Stella: What do you think or hope the benefits of the Stella Prize Schools Program, and its text recommendations will be for students?
JC: My pen name is JC Burke because my first novel was written in the voice of a sixteen-year-old male. When I found out the book was going to be published I made a conscious decision to hide my gender. I was fairly sure a teenage boy would not want to read a book by a middle-aged woman, and I understand that decision. Of course, I wish it wasn’t like that. The existence of an initiative like the Stella Prize Schools Program will help us to be more conscious of the gender divide, challenge it and bring it up for discussion, because we all know it exists.
Stella: Why is it so important in literature to find characters that are familiar? Why is it important to find characters that are unfamiliar?
JC: Characters that are familiar and characters that are unfamiliar share the same problems of being human. That’s why I think it’s important to delve into the lives and stories of both. Perhaps it’s somewhat grounding to hear that human needs are the same for everybody – love, understanding, acceptance, safety, belonging. Because of that I find it humbling to read about characters that are unfamiliar. The characters of Louise in Hyland’s How The Light Gets In and Prue in Webb’s Precious Bane are foreign to me in many ways, yet they’re probably two of the most intriguing characters I have followed through a story.
Stella: What advice you would give to young aspiring writers?

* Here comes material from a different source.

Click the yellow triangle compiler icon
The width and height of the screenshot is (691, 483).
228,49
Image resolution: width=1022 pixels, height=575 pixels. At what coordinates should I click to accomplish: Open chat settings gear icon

JC: Curiosity is your best friend. ‘Why’ is the word you need to keep asking. Stories are like detective cases, you have to keep digging through them because that’s where you find the really interesting stuff. Every sentence doesn’t have to be perfect, get the story down first. Your words aren’t set in stone; you can always change them. Read your work aloud. If a line or phrase keeps tripping you up, then that’s the one you need to work on or maybe delete – even if it’s your favourite! And last but not least, the story is the king or queen, not the language. Words can be beautiful but they need to be used frugally.
JC Burke will be appearing at the Stella Prize Schools Program NSW launch on Wednesday 9 September.